In [1]:
import numpy as np
import pandas as pd
import matplotlib.pyplot as plt
from sklearn.pipeline import make_pipeline
from sklearn.preprocessing import StandardScaler, LabelEncoder
from sklearn.model_selection import train_test_split
from sklearn.svm import SVC

In [2]:
df = pd.read_csv('https://archive.ics.uci.edu/ml/machine-learning-databases/breast-cancer-wisconsin/wdbc.data', header=None)
# Breast cancer data, with diagnosis as target variable
print(df.loc[:, 1].value_counts())

y = df.loc[:, 1].values
X = df.loc[:, 2:].values

le = LabelEncoder()
y = le.fit_transform(y)

X_train, X_test, y_train, y_test = train_test_split(X, y, test_size=0.25, stratify=y, random_state=42)

1
B    357
M    212
Name: count, dtype: int64


In [3]:
# Randomized Search can sample over discrete lists of values as param inputs
# But it can also sample from distributions
import scipy
param_range = scipy.stats.loguniform(10. ** -4, 10. **3)
# This is a log-uniform distribution, and we can sample from it using the rvs call:
np.random.seed(42)
print(param_range.rvs(10))

[4.18582273e-02 4.51856095e+02 1.33032451e+01 1.55099140e+00
 1.23631883e-03 1.23583828e-03 2.55026485e-04 1.15673272e+02
 1.61363417e+00 9.04707196e+00]


In [4]:
from sklearn.model_selection import RandomizedSearchCV
# Grid searches literall just brute force the seach for values of hyperparameters over the specified grid

pipe_svc = make_pipeline(StandardScaler(),
                         SVC(random_state=42))

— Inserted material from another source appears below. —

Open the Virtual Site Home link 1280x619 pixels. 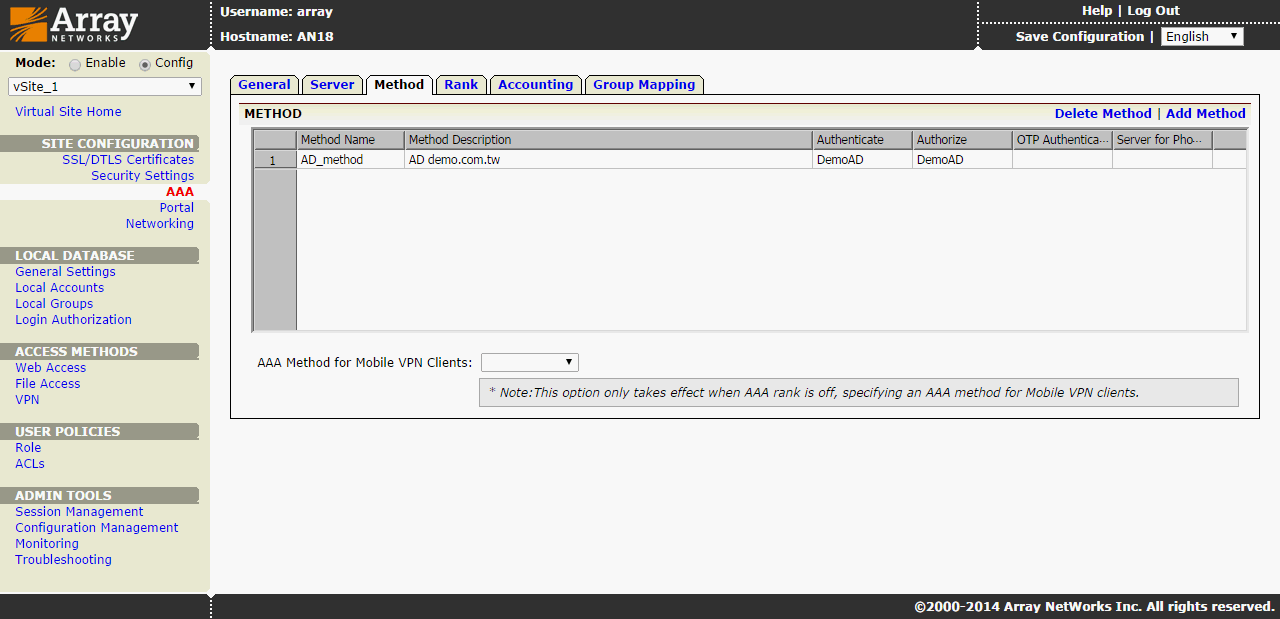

param_grid = [{'svc__C': param_range,
               'svc__kernel': ['linear']}, 
# For the linear kernel in SVC, scan over regularization strengths
              {'svc__C': param_range,
               'svc__gamma': param_range,
               'svc__kernel': ['rbf']}] 
# For the RBF (Gaussian) kernel, scan over different regularlization strengths as well as different Gaussian widths

rs = RandomizedSearchCV(estimator=pipe_svc,
                  param_distributions=param_grid, # Samples distributions now, instead of a grid
                  scoring='accuracy',
                  cv=10,
                  n_iter=20, # 20 samples
                  refit=True, # Refits to the whole training set automatically after finding the best one
                  n_jobs=-1).fit(X_train, y_train)

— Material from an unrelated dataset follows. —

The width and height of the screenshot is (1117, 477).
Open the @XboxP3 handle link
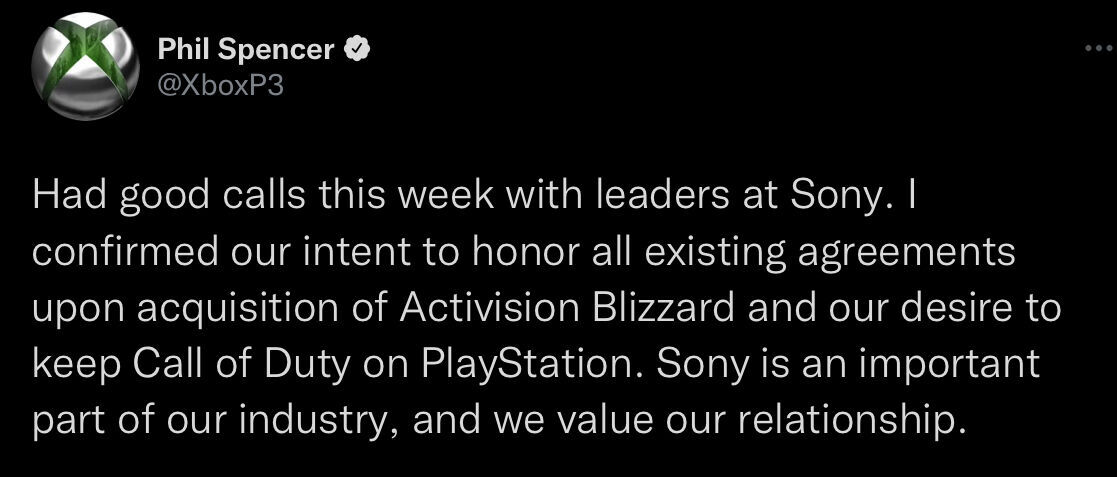[220, 85]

print(f"Random Search best accuracy score: {rs.best_score_:.3f}.")
print(f"Random Search best parameters: {rs.best_params_}")

Random Search best accuracy score: 0.969.
Random Search best parameters: {'svc__C': np.float64(655.0713895392056), 'svc__gamma': np.float64(0.004259899791418376), 'svc__kernel': 'rbf'}


In [5]:
# We can now retreive the best estimator
classifier = rs.best_estimator_
# classifier.fit(X_train, y_train) # Unnecessary since we set refit to True
print(f'Test accuracy: {classifier.score(X_test, y_test):.3f}')

Test accuracy: 0.951


Now, a completely random search might not yield the best possible results in a fixed time. A slightly more resource efficient method would be to throw out parts of configuration space that are simply not yielding good results. Throwing out the bottom 50% of hyperparameters from a large list trained on fewer datapoints to converge quicker is known as successive halving, which has been experimentally implemented in Scikit Learn. After throwing out the bottom half, more resources (training examples) can be expended on trying to search among the top 50%. This is done recursively until the best survives.